Problem description.
Only an exact copy of the listing below will do.

Entries supplied Block Start

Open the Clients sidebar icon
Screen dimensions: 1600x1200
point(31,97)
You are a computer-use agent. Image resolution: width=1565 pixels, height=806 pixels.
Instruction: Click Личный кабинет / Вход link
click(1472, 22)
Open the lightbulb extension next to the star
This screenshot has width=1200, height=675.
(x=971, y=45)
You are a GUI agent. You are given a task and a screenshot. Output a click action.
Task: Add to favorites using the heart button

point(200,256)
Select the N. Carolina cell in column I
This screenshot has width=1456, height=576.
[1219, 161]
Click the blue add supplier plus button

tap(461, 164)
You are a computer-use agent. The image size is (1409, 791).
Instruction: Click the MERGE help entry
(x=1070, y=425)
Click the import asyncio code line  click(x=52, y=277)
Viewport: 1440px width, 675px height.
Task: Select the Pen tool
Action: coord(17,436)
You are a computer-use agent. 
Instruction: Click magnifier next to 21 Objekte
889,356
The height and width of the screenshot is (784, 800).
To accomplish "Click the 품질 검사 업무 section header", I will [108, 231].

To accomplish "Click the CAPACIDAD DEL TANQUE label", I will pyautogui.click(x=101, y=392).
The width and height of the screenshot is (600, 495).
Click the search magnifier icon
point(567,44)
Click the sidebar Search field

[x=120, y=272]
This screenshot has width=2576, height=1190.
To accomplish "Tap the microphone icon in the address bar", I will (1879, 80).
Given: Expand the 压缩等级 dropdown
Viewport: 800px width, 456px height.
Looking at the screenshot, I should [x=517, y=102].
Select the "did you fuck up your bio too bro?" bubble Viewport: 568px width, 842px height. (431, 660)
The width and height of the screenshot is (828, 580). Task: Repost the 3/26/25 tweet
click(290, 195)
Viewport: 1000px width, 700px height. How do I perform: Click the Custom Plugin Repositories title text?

Entries supplied Block End

Finished exercise.
Open the Clients sidebar icon
Screen dimensions: 1600x1200
point(31,97)
You are a computer-use agent. Image resolution: width=1565 pixels, height=806 pixels.
Instruction: Click Личный кабинет / Вход link
click(1472, 22)
Open the lightbulb extension next to the star
This screenshot has width=1200, height=675.
(x=971, y=45)
You are a GUI agent. You are given a task and a screenshot. Output a click action.
Task: Add to favorites using the heart button

point(200,256)
Select the N. Carolina cell in column I
This screenshot has width=1456, height=576.
[1219, 161]
Click the blue add supplier plus button

tap(461, 164)
You are a computer-use agent. The image size is (1409, 791).
Instruction: Click the MERGE help entry
(x=1070, y=425)
Click the import asyncio code line  click(x=52, y=277)
Viewport: 1440px width, 675px height.
Task: Select the Pen tool
Action: coord(17,436)
You are a computer-use agent. 
Instruction: Click magnifier next to 21 Objekte
889,356
The height and width of the screenshot is (784, 800).
To accomplish "Click the 품질 검사 업무 section header", I will [108, 231].

To accomplish "Click the CAPACIDAD DEL TANQUE label", I will pyautogui.click(x=101, y=392).
The width and height of the screenshot is (600, 495).
Click the search magnifier icon
point(567,44)
Click the sidebar Search field

[x=120, y=272]
This screenshot has width=2576, height=1190.
To accomplish "Tap the microphone icon in the address bar", I will (1879, 80).
Given: Expand the 压缩等级 dropdown
Viewport: 800px width, 456px height.
Looking at the screenshot, I should [x=517, y=102].
Select the "did you fuck up your bio too bro?" bubble Viewport: 568px width, 842px height. (431, 660)
The width and height of the screenshot is (828, 580). Task: Repost the 3/26/25 tweet
click(290, 195)
Viewport: 1000px width, 700px height. How do I perform: Click the Custom Plugin Repositories title text?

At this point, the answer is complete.